We have engaged in such a variety of activities within which to engage with a text, as well as with such a variety of texts through which to engage a subject matter, and these have all permeated my teaching being.  Graphic novels no longer frighten me, technology has been welcomed into my repertoire for approaching even the most classical of literature, and I have been enriched with a litany of teaching techniques and approaches that will keep students actively engaged and able to find one of their own strengths and best ways for interacting with our own material.  Ideally, no one will be bored, and no one will hate or fail literature courses that I teach.

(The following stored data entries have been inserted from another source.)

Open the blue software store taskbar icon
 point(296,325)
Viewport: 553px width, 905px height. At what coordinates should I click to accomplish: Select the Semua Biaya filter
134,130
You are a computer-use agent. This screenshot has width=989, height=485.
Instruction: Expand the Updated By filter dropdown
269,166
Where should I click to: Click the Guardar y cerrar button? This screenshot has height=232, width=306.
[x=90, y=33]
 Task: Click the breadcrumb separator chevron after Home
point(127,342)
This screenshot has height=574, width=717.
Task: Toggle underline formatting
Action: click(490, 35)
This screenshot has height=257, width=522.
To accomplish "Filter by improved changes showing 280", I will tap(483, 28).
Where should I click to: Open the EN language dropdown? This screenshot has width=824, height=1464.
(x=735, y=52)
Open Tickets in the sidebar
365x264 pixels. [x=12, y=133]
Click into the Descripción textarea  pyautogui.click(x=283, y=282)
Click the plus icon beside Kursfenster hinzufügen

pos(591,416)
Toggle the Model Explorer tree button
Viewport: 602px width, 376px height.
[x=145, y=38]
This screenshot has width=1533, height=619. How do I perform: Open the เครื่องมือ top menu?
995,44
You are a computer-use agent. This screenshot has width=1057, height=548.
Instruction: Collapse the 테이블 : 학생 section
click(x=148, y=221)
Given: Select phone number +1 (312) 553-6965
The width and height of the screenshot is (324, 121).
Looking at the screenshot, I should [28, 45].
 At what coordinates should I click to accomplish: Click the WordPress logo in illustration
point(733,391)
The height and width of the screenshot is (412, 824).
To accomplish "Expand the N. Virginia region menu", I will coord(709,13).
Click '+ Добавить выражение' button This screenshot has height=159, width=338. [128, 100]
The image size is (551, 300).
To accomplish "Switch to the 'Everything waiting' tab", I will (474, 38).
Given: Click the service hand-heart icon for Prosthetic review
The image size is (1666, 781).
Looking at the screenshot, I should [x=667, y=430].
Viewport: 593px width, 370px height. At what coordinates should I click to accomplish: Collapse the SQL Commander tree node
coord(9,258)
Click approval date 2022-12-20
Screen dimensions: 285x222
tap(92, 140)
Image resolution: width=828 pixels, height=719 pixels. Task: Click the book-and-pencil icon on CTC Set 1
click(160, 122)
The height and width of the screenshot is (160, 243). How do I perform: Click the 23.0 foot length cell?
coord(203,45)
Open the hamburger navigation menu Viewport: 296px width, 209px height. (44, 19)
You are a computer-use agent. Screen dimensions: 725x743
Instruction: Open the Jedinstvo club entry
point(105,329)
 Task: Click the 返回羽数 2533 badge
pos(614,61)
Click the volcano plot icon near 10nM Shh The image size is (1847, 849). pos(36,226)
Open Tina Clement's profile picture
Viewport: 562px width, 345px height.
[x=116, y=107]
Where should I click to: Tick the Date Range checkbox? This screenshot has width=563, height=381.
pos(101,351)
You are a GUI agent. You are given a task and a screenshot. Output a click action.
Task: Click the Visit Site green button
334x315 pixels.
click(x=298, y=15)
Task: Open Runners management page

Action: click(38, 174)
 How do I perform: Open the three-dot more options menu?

Dr. Mortimore has done an excellent job of modeling – which we ourselves will surely replicate in our classrooms, as we strive to create appeal in the act of reading and analyzing literature and in the arts of writing, of critical thinking, and of being a student and a learner.  If we are doing as good a job as she has done, our students will be active participants in the construction of their learning.  They will willingly engage in dialogue, they will both posit and respond to questions, they will display genuine sensory interaction with what is going on in the classroom (introducing all of their senses honestly and never just seeing words on a page), as well as genuine emotional reactions to texts and topics and activities in the classroom, and they will actively, and of their own motivation, seek out projects that channel their unique interest(s) in aspects of the material we cover and reflect on the personal connections they have made and meaning they have created.  We have done all of this in our journey this term, as we have learned to think about problems of, and techniques for, and approaches to Teaching Adolescent Literature. We have learned. We now have tools at our disposal, in a figurative “box” that should remain always and forever open such that new tools can be added and old ones can be either disposed of or recycled.

When I reflect back on that first day of class, in which we were allowed to choose one word (or term) capture the quality we wanted to define us as teachers of adolescent literature, I am deeply satisfied with my progression over the course of the last few months.  That day, I chose “open-minded” and already, in just the course of these few months, my commitment to that word has been challenged.  You all have contributed such different – and equally strong – ideas for how to teach, and it was this quality in each of you that kept me so challenged.  You were models yourselves: of other ideas, of innovation teachers, and of the diversity of students that will appear in my classroom(s) over the years.  My commitment to remain open-minded has already been given some exercise and, as a result, it is stronger.  This means to me that learning has taken place, and therefore – and moreover – that I have cultivated the knowledge and the experience necessary to continue to craft myself into an open-minded teacher who considers and responds to the needs and wants of all of my students – and continues to be open to their individual abilities to succeed in learning to learn, and learning to like to learn.

2 comments:

  1. Your last blog was really nicely stated. It was nice to see you give credit to Dr. Mortimore as well as your peers for helping you to come to the state that you are. It was nice to see you acknoweldge your growth and commitment to being openminded.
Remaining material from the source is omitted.